━━━ Data for the task

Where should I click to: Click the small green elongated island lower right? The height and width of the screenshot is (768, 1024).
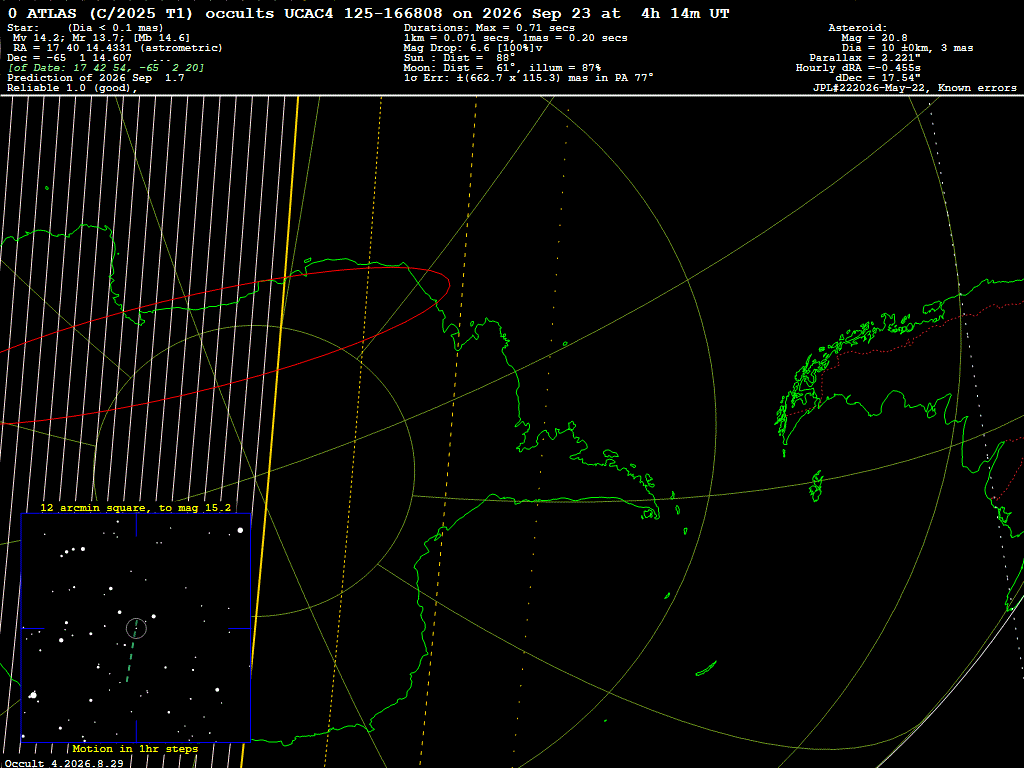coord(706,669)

━━━━━━
━━━ Data for the task

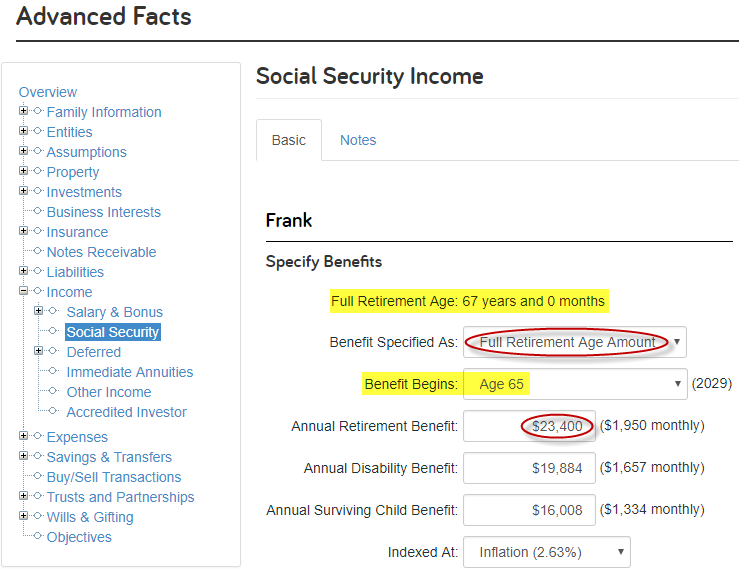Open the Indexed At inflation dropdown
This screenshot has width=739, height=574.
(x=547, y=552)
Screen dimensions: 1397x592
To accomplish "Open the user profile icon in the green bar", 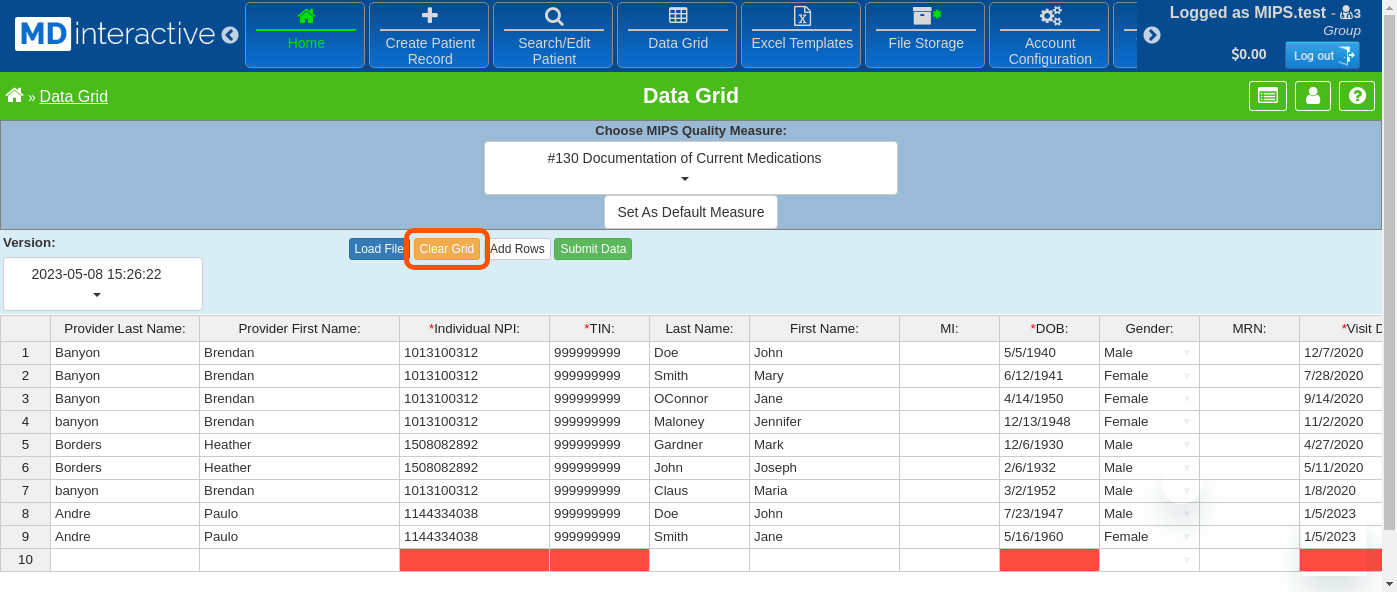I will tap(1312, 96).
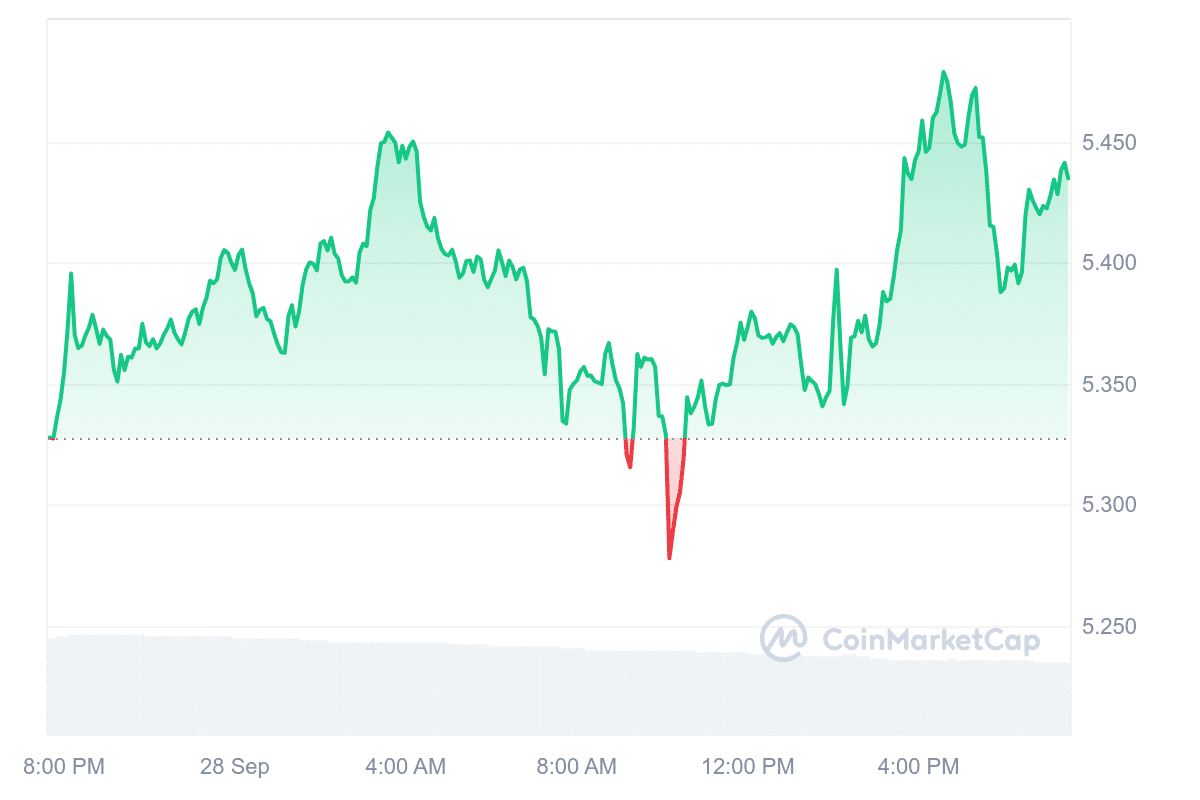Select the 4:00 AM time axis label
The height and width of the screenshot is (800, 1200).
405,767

━━━━━━

[The problem] How many lines of the records above contain the word "width"? Reply with the number alone.

[Solution below] 3